In addition to transmitted infections, transmitted malignancies have been reported primarily through organ transplantation but have also been transmitted by stem cells and cornea. Beyond disease transmission, other concerns include adverse allergic reactions, reaction to toxins, or decrease in expected function. These non-infectious events may be due to deficiencies in the product, or a mismatch between the product and recipient immunologic profile, but consequences may be as severe as for infectious disease transmission events. In all of these adverse incidents, the ability to trace potential adverse outcomes becomes exceedingly important.

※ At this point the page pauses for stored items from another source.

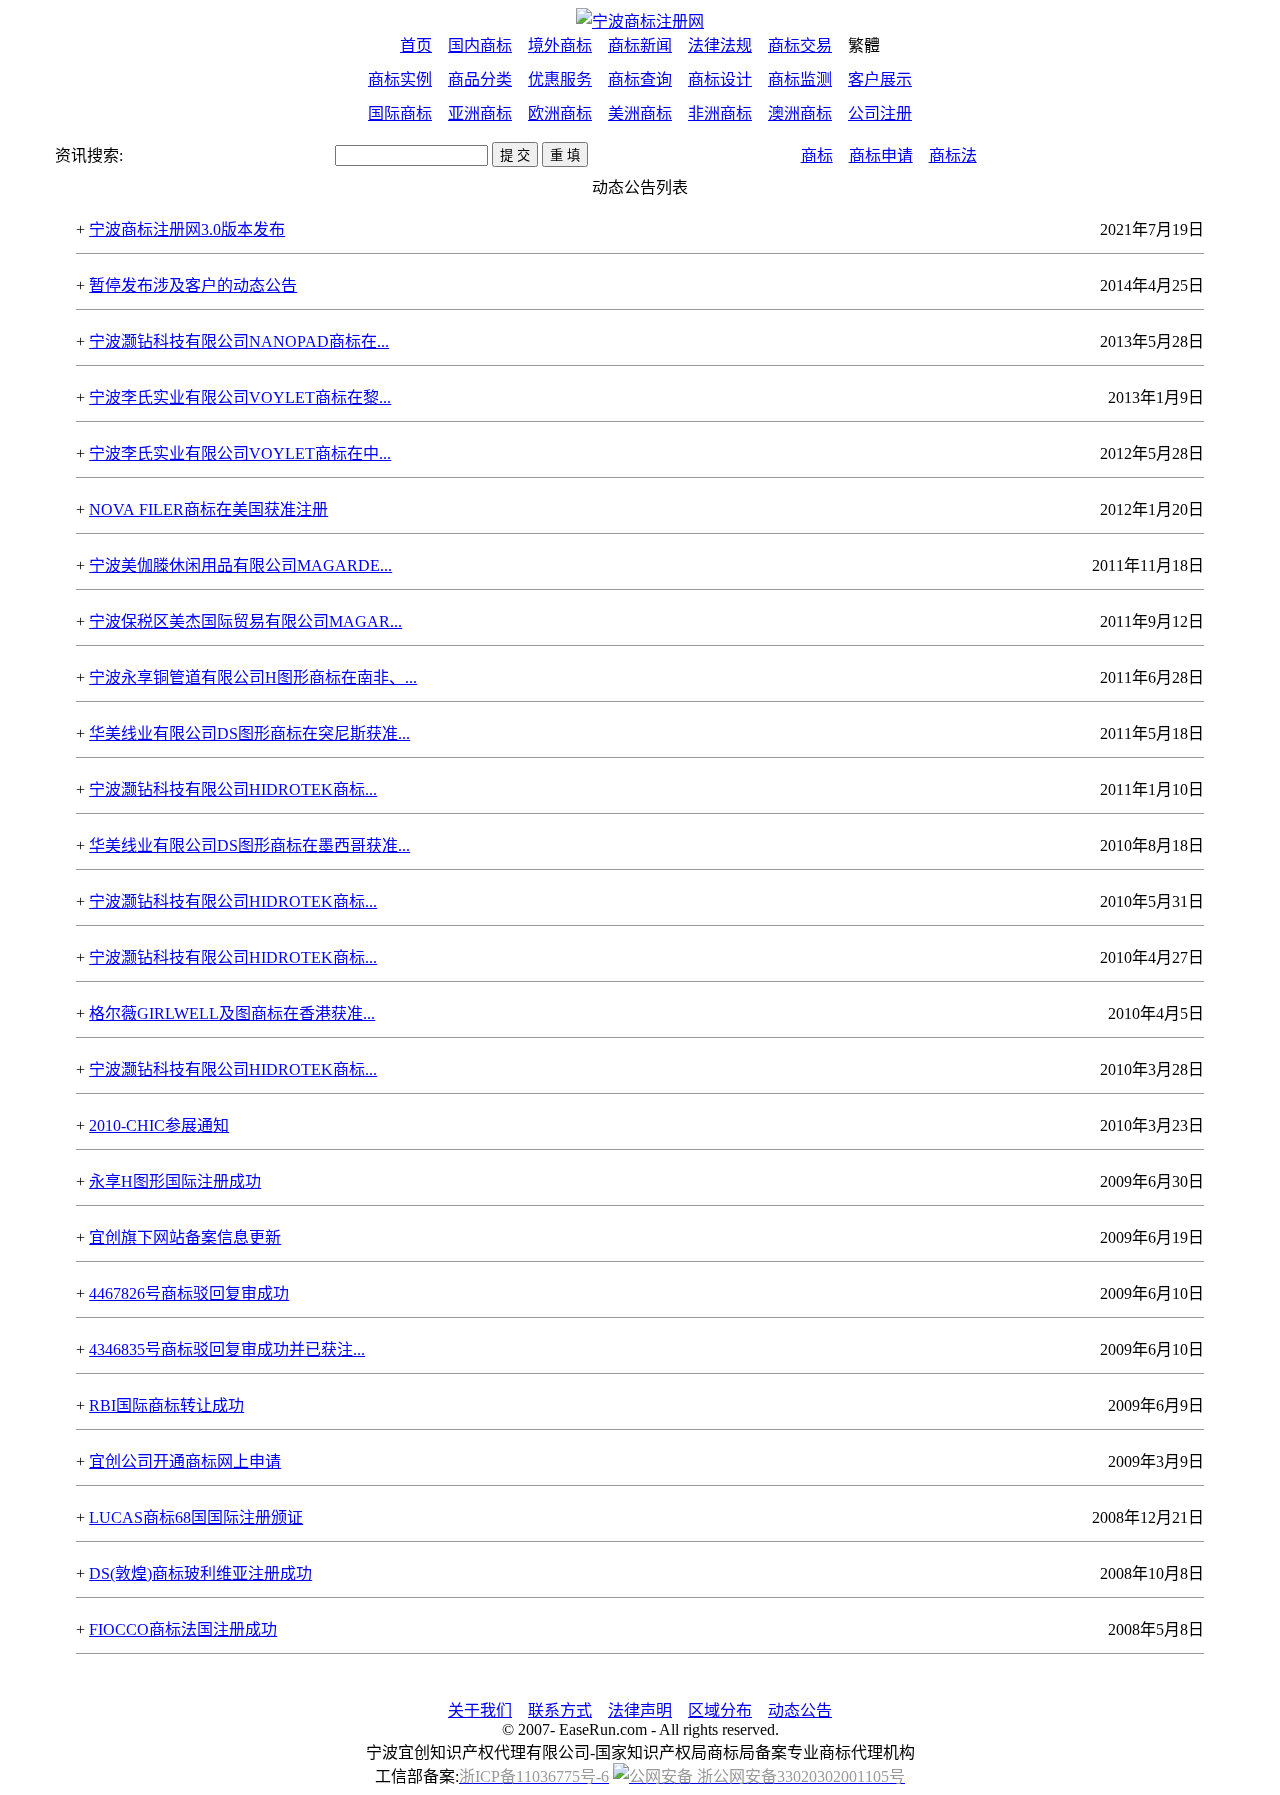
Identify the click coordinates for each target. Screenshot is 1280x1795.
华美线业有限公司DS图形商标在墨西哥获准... (249, 845)
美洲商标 (640, 113)
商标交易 (800, 45)
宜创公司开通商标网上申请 (185, 1461)
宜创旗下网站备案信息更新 (185, 1237)
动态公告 (800, 1710)
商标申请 (881, 155)
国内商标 (480, 45)
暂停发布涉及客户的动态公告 (193, 285)
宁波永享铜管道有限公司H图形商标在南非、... (253, 677)
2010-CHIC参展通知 (159, 1125)
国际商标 (400, 113)
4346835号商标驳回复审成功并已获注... (227, 1349)
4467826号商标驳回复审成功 (189, 1293)
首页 (416, 45)
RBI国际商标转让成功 (166, 1405)
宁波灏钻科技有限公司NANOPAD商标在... (239, 341)
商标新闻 (640, 45)
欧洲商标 (560, 113)
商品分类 (480, 79)
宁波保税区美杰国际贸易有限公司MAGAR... (245, 621)
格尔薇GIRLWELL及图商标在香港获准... (232, 1013)
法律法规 (720, 45)
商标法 (953, 155)
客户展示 (880, 79)
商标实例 (400, 79)
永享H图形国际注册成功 (175, 1181)
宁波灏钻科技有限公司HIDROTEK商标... (233, 789)
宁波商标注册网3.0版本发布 (187, 229)
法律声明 (640, 1710)
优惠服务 (560, 79)
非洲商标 (720, 113)
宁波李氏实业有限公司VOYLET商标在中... (240, 453)
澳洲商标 (800, 113)
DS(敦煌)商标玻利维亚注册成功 (200, 1573)
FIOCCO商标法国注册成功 (183, 1629)
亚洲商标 (480, 113)
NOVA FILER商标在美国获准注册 (208, 509)
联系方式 (560, 1710)
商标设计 (720, 79)
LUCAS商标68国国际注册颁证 (196, 1517)
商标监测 (800, 79)
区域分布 (720, 1710)
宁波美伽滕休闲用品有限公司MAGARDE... (240, 565)
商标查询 (640, 79)
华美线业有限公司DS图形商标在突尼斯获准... (249, 733)
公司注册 (880, 113)
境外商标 (560, 45)
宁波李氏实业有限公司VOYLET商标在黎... (240, 397)
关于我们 (480, 1710)
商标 (817, 155)
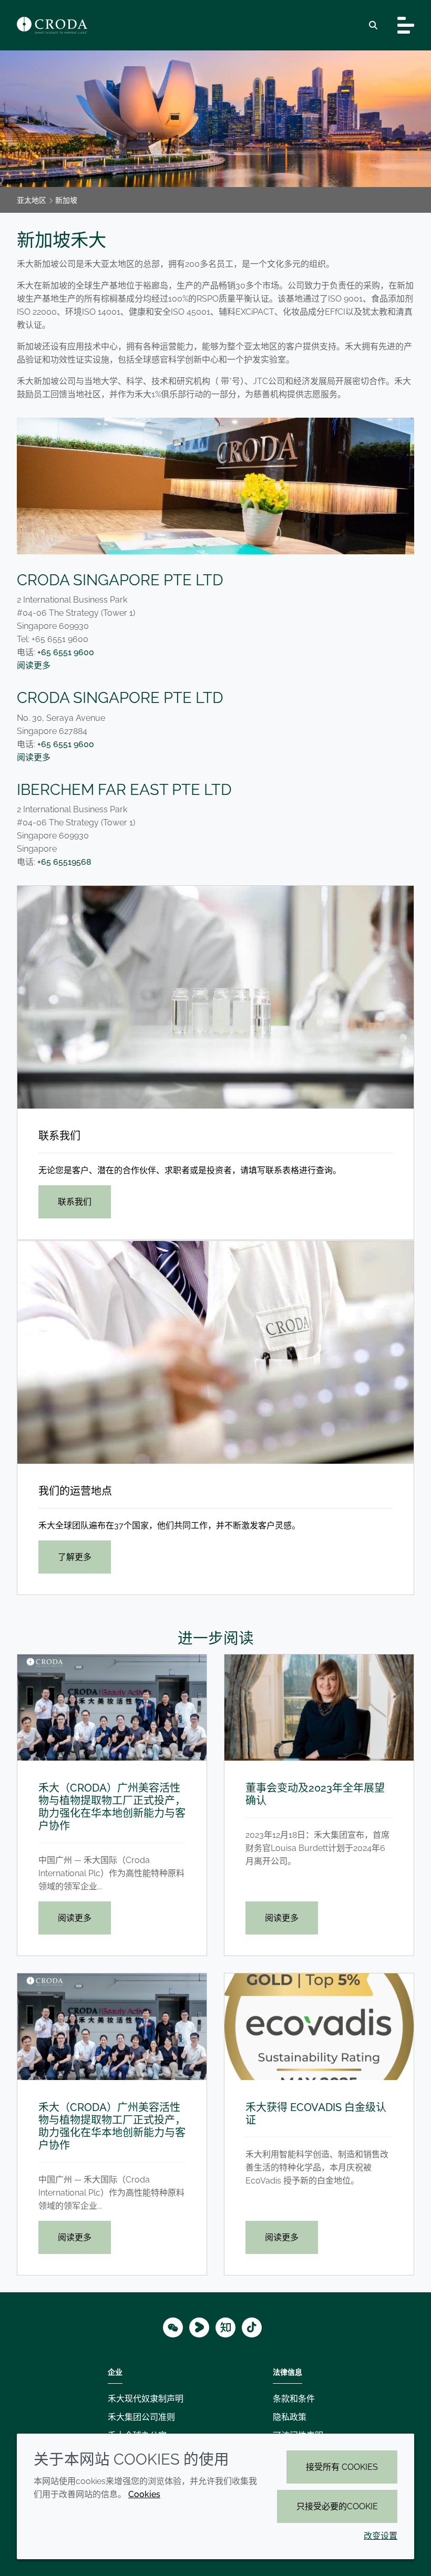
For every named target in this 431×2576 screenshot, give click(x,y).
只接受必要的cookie (337, 2506)
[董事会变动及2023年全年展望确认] (319, 1707)
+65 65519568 (64, 862)
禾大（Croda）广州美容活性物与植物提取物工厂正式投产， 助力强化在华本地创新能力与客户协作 (112, 1807)
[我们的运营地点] (215, 1352)
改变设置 (380, 2536)
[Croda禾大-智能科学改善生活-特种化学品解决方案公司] (52, 25)
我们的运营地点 (75, 1491)
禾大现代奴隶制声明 (145, 2399)
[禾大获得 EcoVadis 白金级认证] (319, 2026)
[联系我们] (215, 997)
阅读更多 (33, 665)
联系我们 (59, 1136)
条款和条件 (294, 2399)
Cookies (144, 2494)
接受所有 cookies (342, 2467)
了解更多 (74, 1557)
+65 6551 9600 (65, 652)
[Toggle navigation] (405, 25)
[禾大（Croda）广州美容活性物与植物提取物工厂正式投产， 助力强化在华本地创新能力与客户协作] (112, 1707)
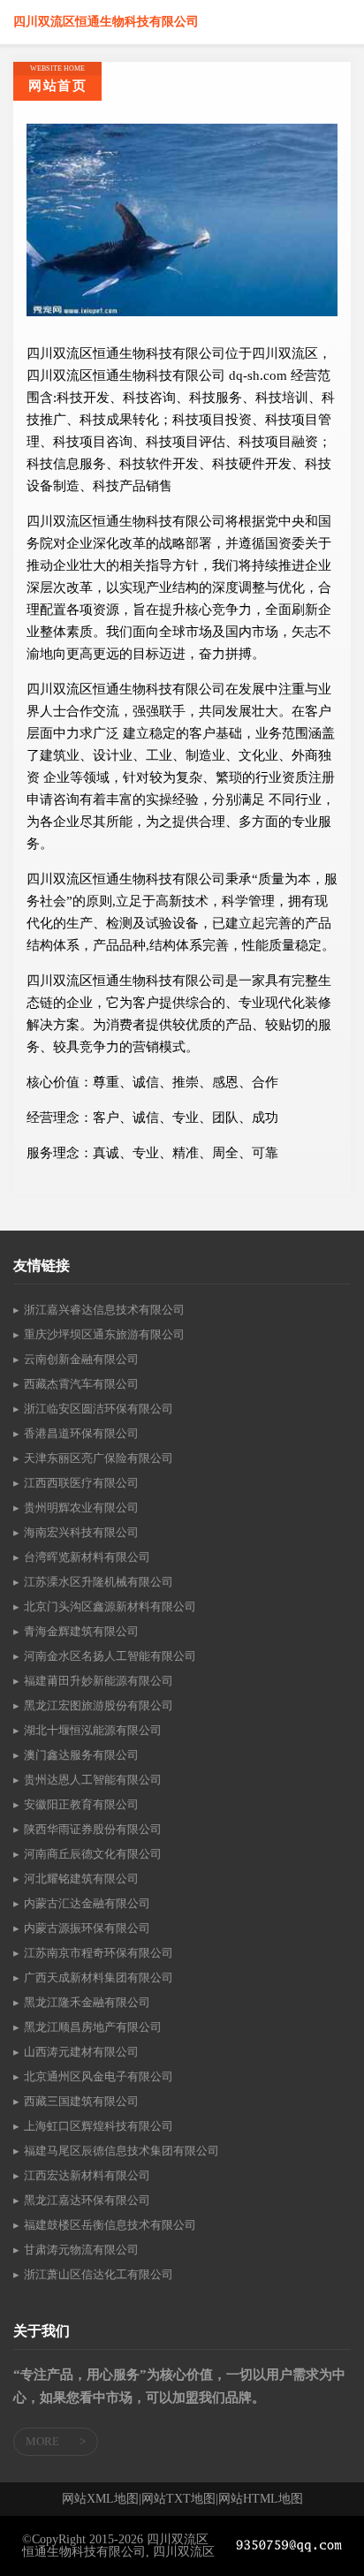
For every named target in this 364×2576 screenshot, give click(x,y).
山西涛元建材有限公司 (81, 2051)
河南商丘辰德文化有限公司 (93, 1853)
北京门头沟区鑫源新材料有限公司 (110, 1606)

19 TRACEABILITY, AN ABSOLUTE PRE-REQUISITE FOR MPHO SAFETY
‘Traceability’ means the ability to locate and identify the organ, tissue/cell or blood unit during any step from procurement, through processing, testing and storage, to distribution to the recipient or disposal, which also implies the ability to identify the donor and the blood or tissue establishment or the manufacturing facility receiving, processing or storing the tissue/cells, and the ability to identify the recipient(s) at the medical facility/facilities transplanting the organ, transfusing the blood component or applying the tissue/cells to the recipient(s). Traceability also covers the ability to locate and identify all relevant data relating to products and materials coming into contact with those MPHO.
As previously described, the donor scandal in New York State involved tissues from over 1,000 donors, which was recovered during a three-year period of time. Nearly 50,000 tissues were produced of which 15,000 could be recalled prior to transplantation. Over 25,000 tissues were distributed to unsuspecting patients without appropriate testing or medical review (92). Because records from these donors had been forged, over 2,000 of these tissues were untraceable including 800 that had been distributed outside of the United States. The real concern however, is that even apart from these unusual scandals, there is not a uniform system for tracking many of these tissues, nor to detect adverse events from their use. In fact, most of the reported infectious transmissions from tissue transplants have included the inability to identify some of the recipients.
In addition, the organ, tissue and eye banking communities function independently and communication between them is often lacking. This lack of communication can result in an inability to track organs and tissues from a common donor. For example, a report in 2005 described a number of hepatitis C virus (HCV) transmissions to several organ and tissue recipients from a single donor. This case generated much publicity because there were 91 grafts produced from the donor (7 organs, 2 corneas and 82 other tissues), 44 transplants and 40 recipients in 16 states and 2 other countries over a period of 22 months. Three organ recipients were infected and 32 of the tissue recipients could be identified and tested of which 5 were HCV positive and infected. One recipient could not be identified. All of the tissue recipient infections would have been prevented if recognition of infection in the organ recipients had resulted in notification of the tissue bank before tissue was processed or released. More than 6 months elapsed between re- cognition of the organ recipient infections, donor linkage, and the time that tissue was processed (93). Events of this nature can only be avoided by the introduction of a comprehensive and unified traceability system covering all biologics derived from a single donor.
The increased recognition of issues related to traceability has resulted in various professional Associations strengthening their standards and Governments taking actions by adding to existing regulations. The International ISBT charged its Working Party on Automation and Data Processing [subsequently renamed the Working Party on Information Technology (WPIT)] with creating a standardized means of labelling blood products so that identifiers were globally unique and bar codes (as well as other means of electronic information transfer) would have the same meaning internationally. The new coding system was named ISBT 128. The '128' in ISBT 128 comes from the barcode symbology which was selected at the time the standard was developed - this symbology is called Code 128, so the ISBT coding system using Code 128 bar codes became known as ISBT 128. This system has since been expanded to cover all MPHO.
Although the transfer of blood across national boundaries is not a common occurrence, the situation for cells and tissues is very different. For this reason the case for globally unique identification is at least as strong as that for blood transfusion. A globally unique identification system is required, and this should extend across all biologic materials – blood, cells, tissues and organs. International Cell Therapy Associations, as well as International Eye Banking Associations, have agreed to the adoption of standard terminology. The ISBT 128 system implementation is underway. The tissue banking and organ transplant communities are also in the process of determining how this system might be accepted and implemented (94).